Yo confieso

Sábado, 30 de Abril de 2022

Hace unos 50 años que empecé a escribir de gastronomía en la revista Yatros, una publicación médica, y desde aquella época no he dejado de comer, engordar, colaborar en revistas y periódicos sobre este tema tan placentero y que a mí me interesa tan poco. José Manuel Vilabella

[Img #20553] Quise irme, pero la dinámica de la vida, el día a día, la solicitud de colaboraciones, la posibilidad de viajar con el dinero de los demás y el esplendor del sector me han retenido hasta este mismo instante en un oficio que detesto.
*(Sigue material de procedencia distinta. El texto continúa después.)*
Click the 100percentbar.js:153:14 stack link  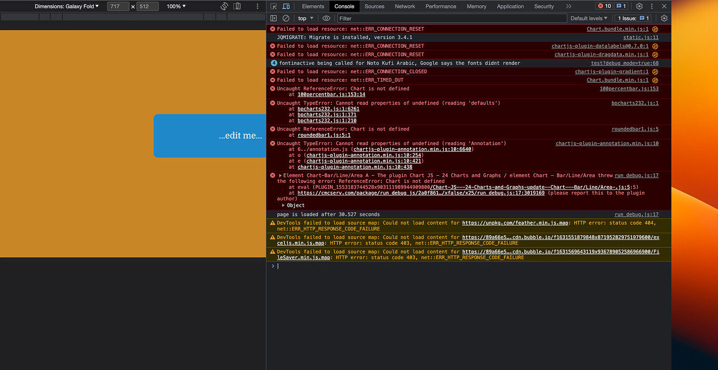331,95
Ahora me miro al espejo y qué veo: un señor muy bajito, gordo, calvo y barbudo; un anciano de ojos tristes que se ha convertido en el de­cano de esta pintoresca actividad, en el sobreviviente de una generación nacida en plena Guerra Civil, que conoció el pan negro y la cola del aceite y que tiene instalado el hambre en su ADN.

 

Soy un apasionado defensor del restaurante como lugar de encuentro, como representación teatral en la que los comensales interactúan con los personajes de la sala y en la que deberá brillar por su ausencia el cocinero. E igual que el co­mediógrafo no aparece en la obra, el autor de los platos debe abstenerse de salir a dar la lata a la clientela. Y solo cuando la comensalía grite: “¡El autor, el autor!”, se asomará el chef unos segundos, hará una reverencia al respetable y se quitará el gorro distintivo de su oficio. Como me falta vocación me llevo mal con la aris­tocracia de los fogones, naturalmente con las excepciones de rigor, y suelo tener, sobre todo con los insufribles chefs de la vanguardia, abundantes peloteras, ex­cepto con el divino Ferran. Simpatizo con los chefs humildes, que los hay tanto en la vanguardia como en los restaurantes tradicionales y populares. ¿Cuál es el motivo de mi fobia por determinados individuos? Su altanería insufrible, su falta de pudor en firmar libros que no han escrito y de patrocinar cocinas que no ha­cen. Atropellan la autoría, se ciscan alegremente en los derechos ajenos y actúan como si el mundo les perteneciese. Ese cinismo me parece intolerable y tengo que confesar, eso sí, desolado, que mis opiniones no han logrado modificar nada del circo mediático y he sido derrotado en todas y cada una de las batallas que he emprendido. Los miles de trabajos en revistas y periódicos prestigiosos no han servido para nada. Mi vida ha sido inútil; es como si no hubiese existido. Pue­do decir, con el orgullo inútil del fracasado, que soy un mierda. Algunos chefs tie­nen una estupenda formación, pero bastantes son prácticamente analfabetos y, además, para más inri, presumen de haber sido los últimos de la clase y de ganar mucho más dinero que los jóvenes que hincando los codos se hicieron historia­dores y han tenido que emigrar para ser camareros en Francia, Holanda o Reino Unido. Qué país el nuestro. Qué desdicha. Para ser patriota en España hay que ser muy obtuso o muy lúcido. Ni me gusta España ni los españoles ni me gusto yo que, para mi desdicha, soy más español que la mayoría de mis compatriotas. Qué asco, oiga.